The idea of motherhood is often much nicer than the realities, the tedium, the pull-my-eyes-out boredom of the entire thing.  I mean seriously once you have done “where you, where you, where you?” for 15 minutes really, it is about time to well kill yourself.

The realities often require you digging out poo from under your nails, wondering at dinner with friends whether they can smell the milk vomit in your hair, and wishing wishing that maybe you could be involved in a minor car accident to get you just one night in hospital where you could sleep and pee alone!

Society dictates that Motherhood must appear fun.  Sublime.  That you are having the time of your freakn life.

We must make it seem so, else we risk appearing like bad or at the very least indifferent mothers.  It is very hard keeping your head up when you really want to hide in the bathroom so you can just get 15 minutes to yourself.

Jess listed a few things that she had, shall we say, let slide.  Please read her post, and I have added the main gist of each point and then my thoughts on each.  None are worth flogging her in the town centre about ….

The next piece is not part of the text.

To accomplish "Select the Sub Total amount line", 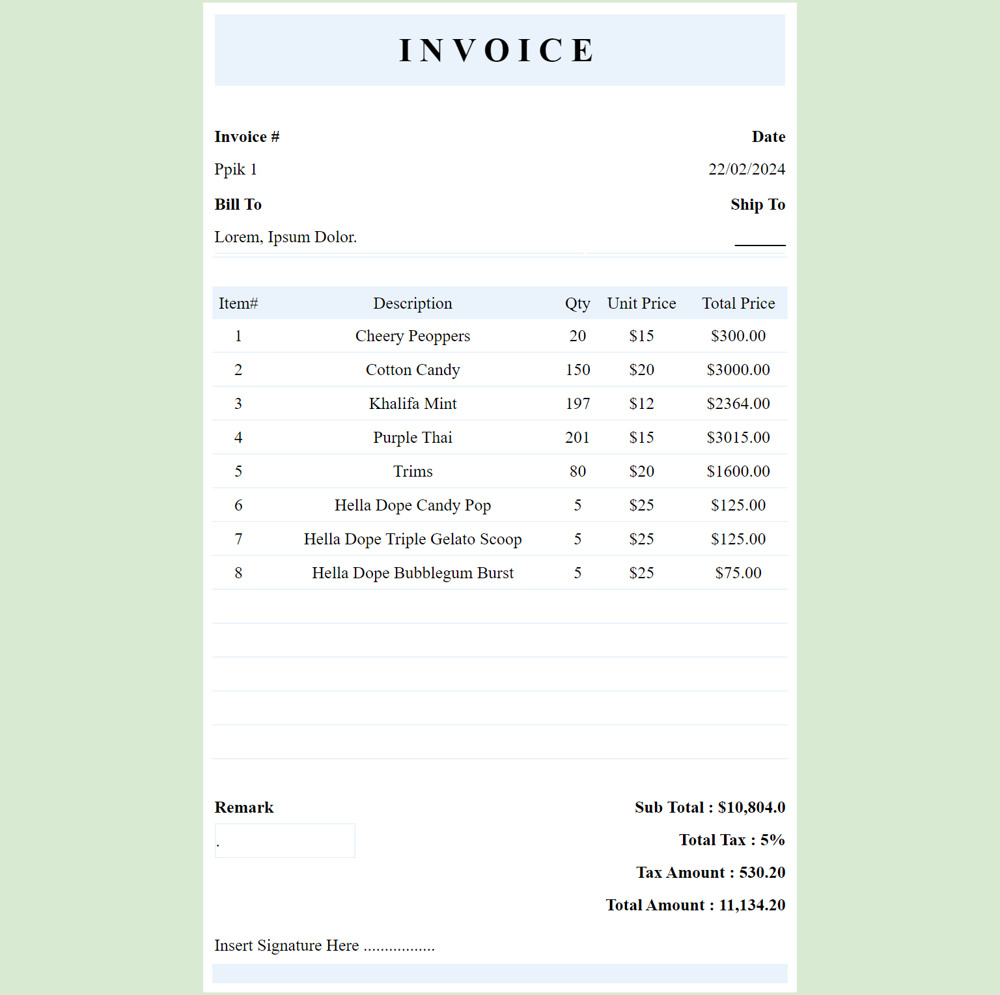I will (x=710, y=807).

Sterilising Items :  I stopped sterilising at under 6 weeks … before you go all dirty-nasty-environment on me, please be aware that Isabelle who might have had sterilised bottles until she was 5 weeks, is the least sick of my three children.  No paed, seldom sees our GP.

Nappy Changing :  I do think changing your child every 15 minutes is a waste of nappies, bum cream and patience.  If your child is uncomfortable in their nappy, they will tell you in no uncertain terms.  So what if you “forgot” “overlooked” a nappy change.  Big freaking hairy deal.

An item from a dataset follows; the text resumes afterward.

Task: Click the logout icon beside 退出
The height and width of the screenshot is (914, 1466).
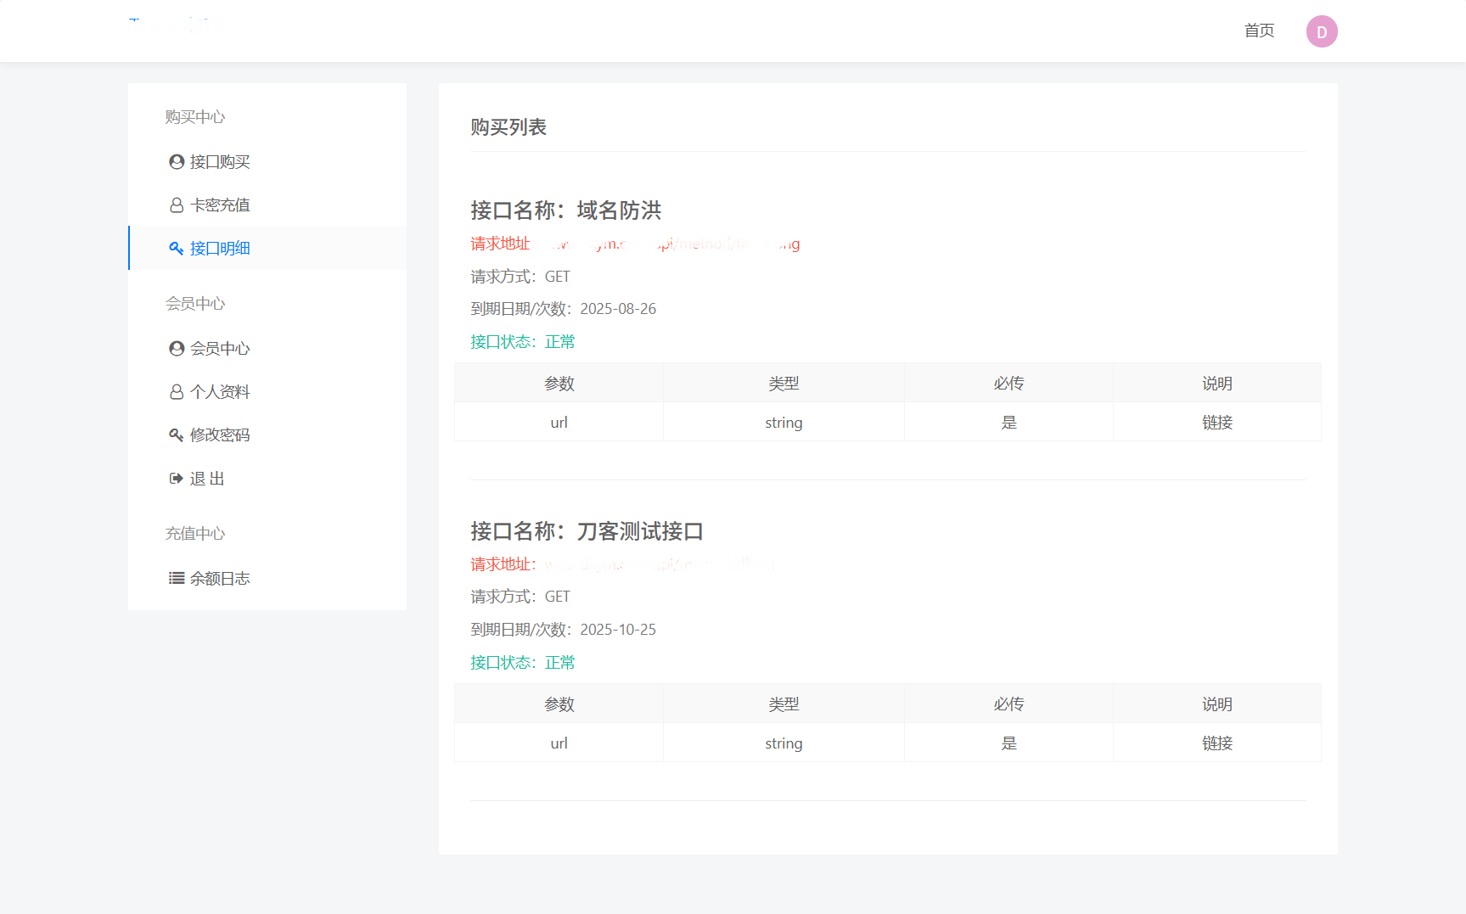Action: [177, 479]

Purity instead of a 5 course meal : Oh heavens, who of us hasn’t pulled this one.  I still will throw a cut up apple and a container of yoghurt at my kids and call it dinner if I can get away with it.

Bathing : There was a time not too long ago when the idea of bathing once a week, even for a baby was not that ludicrous.  Based on how clean our general living environments are, I think a child could safely go unbathed for two weeks, and probably be a damn side cleaner than most babies live – quite healthily – in most 3rd world countries.

Nappy Changing : See above, I think though realistically I would be a bit shame faced to arrive at a nursery school with my child’s nappies weighing more than their school bag, but hey that is me – and maybe Jess had a bad night and a suicidal morning.

Hiding in the Bathroom : A girl after my own heart!  I still do this.

Administering medication : I do not think a TRUTHFUL mother exists who has not slipped their child some off the shelf medication when she feels one of them needs some sleep.  I think MANY mothers will crow about who they NEVER do this, but then there is reality.

Visiting people who lighten your load : This has got to be the best trick ever!!  I need to find friends like that.

I will confess there were a few of Jess’ points that I raised my eyebrow on and did not smile about as much as the others, but I took it in the tone of the post and the tone of your blog.

Stepping back and seeing it in the context it was presented.

Bloggers are not true-life documentary writers, and I think sometimes readers forget this.  Correction.  Usually readers do get this, but Trolls will always exist and lie there quietly until the day you say something mildly controversial and then they will have Child Line on speed dial.

Bloggers often write in a particular manner.

If you read my blog your perception might be that I am coked up on antidepressants all day and drinking wine from the bottle with a straw by 11h00 …. it is not far from the truth, but it is not the WHOLE truth.  Some where in this I do manage to be a fairly effective mother, and pull unicorns and rabbits out my arse on demand, and do a bit of work as well.

Bloggers write, we expose ourselves publically – and the downside to this, other than the very cool “hey you are so cool, high-five chick” is that there are people who disagree.

If you are going to write for the public, expect a public bitch slap from time to time – it happens.  If everyone loved what we wrote, I don’t think it would be as interesting.

I think Jess was brave to put up the post she did, but if you are going to fire off fireworks, you must expect the odd dog to bark and someone to complain to the SPCA.

But that is my take on it at any rate!